Healthcare Reform Law Amends Stark to Create a Notice Requirement for Physicians Providing Certain In-House Imaging Services, Effective Immediately
By: DAVID M. GLASER & KATHERINE B. ILTEN
April 1, 2010
The Patient Protection and Affordable Care Act of 2010 contains many provisions that affect physicians. One that is effective immediately is the requirement that physicians who provide certain imaging services within their offices and rely on the in-office ancillary services exception to the federal physician self-referral law (“Stark”) must give written notice to patients that they may receive the imaging services from any entity the patients choose. The physician must also provide a “written list of suppliers” in the area who furnish the particular imaging services.
Here are some important points physicians need to know about this new notice requirement:
- The requirement only applies to certain radiology services: “magnetic resonance imaging, computed tomography, positron emission tomography,” and other radiology services later designated by the Secretary of Health and Human Services in regulations. It also does not apply to plain x-ray, nor any other designated health services (“DHS”), like physical therapy or clinical laboratory services.
- Physicians need only provide a list of other “suppliers” of the radiology services.
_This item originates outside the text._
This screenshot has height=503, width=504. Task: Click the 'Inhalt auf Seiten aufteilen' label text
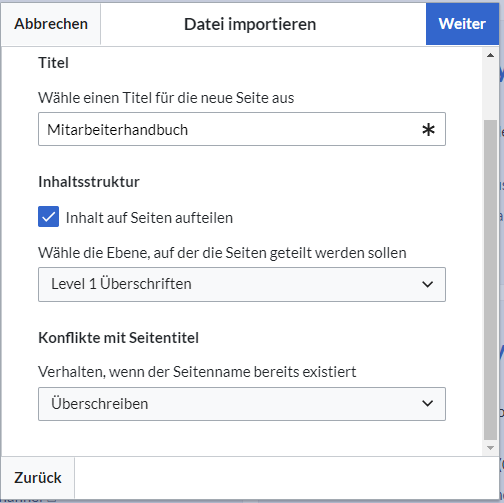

Medicare defines the term ”suppliers” as physicians or similar entities, including independent diagnostic testing facilities (IDTFs), but excluding hospitals, which are considered ”providers” for Medicare purposes. Therefore, physicians do not need to include hospitals on the written list of imaging suppliers. (We would recommend that you avoid using the word “provider” in the notice if you plan to omit hospitals from the list.)
- The law does not require that the list be exhaustive, nor does it establish a required length. In short, if you have a list of other physician practices and IDTFs that provide the particular imaging services, such a list should be sufficient to comply with the new law.
- The notice must be given “at the time of referral” and must state that the patient is free to go to any other organization for the imaging services. The notice certainly could state that the patient should make sure that the other organization is covered by the patient’s insurance, but such a statement is not required.
- The notice requirement applies only to Medicare and Medicaid patients. (The requirement is now part of the in-office ancillary services exception to Stark, which applies only to Medicare and Medicaid patients.) Given that the cost of providing the notice is relatively low compared to the significant administrative and monetary penalties for violating Stark, we suggest providing the notice to all patients to avoid any administrative errors that result in a Medicare or Medicaid patient not receiving the notice. However, the law does not require you to provide the notice to all patients.
- Physicians who rely on the “rural provider” ownership exception to Stark and do not need to rely on the in-office ancillary services exception are not subject to the notice requirement.
Some states already require physicians to provide similar notices, so you should be certain to understand your obligations under any applicable state laws. The new notice requirement is only one of a number of provisions in the recent healthcare reform legislation that affect physicians.